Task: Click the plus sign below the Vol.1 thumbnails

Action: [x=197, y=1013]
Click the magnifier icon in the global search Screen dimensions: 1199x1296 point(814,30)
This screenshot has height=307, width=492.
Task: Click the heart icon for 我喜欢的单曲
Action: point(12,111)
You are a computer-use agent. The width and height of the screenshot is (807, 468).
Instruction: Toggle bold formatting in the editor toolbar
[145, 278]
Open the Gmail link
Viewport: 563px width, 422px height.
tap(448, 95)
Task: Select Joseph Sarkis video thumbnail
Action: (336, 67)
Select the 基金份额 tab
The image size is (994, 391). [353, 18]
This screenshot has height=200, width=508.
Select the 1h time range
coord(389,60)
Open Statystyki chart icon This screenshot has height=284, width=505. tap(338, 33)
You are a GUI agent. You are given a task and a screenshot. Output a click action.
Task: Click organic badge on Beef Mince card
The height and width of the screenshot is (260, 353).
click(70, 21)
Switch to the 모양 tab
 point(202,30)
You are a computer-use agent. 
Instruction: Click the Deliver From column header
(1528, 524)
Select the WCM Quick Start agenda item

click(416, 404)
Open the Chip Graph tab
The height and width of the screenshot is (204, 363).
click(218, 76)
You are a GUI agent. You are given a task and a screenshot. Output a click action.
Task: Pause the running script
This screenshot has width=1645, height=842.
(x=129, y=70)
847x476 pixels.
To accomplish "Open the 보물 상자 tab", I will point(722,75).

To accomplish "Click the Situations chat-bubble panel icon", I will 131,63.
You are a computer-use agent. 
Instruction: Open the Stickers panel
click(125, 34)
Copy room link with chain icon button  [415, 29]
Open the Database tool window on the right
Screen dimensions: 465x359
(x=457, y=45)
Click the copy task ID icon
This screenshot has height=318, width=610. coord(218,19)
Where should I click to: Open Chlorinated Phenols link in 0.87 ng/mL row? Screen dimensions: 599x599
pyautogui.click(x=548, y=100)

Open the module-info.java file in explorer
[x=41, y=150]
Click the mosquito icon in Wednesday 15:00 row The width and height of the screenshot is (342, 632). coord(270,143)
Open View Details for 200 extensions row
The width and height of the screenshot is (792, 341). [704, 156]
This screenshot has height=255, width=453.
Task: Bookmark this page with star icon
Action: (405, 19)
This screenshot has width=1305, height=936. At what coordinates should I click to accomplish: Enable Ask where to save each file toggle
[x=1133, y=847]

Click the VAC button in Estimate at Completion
━━━━━━━━
*Directions:*
A complete answer gives every line of the data that includes "button".

*Reply:*
Copy room link with chain icon button  [415, 29]
Click the VAC button in Estimate at Completion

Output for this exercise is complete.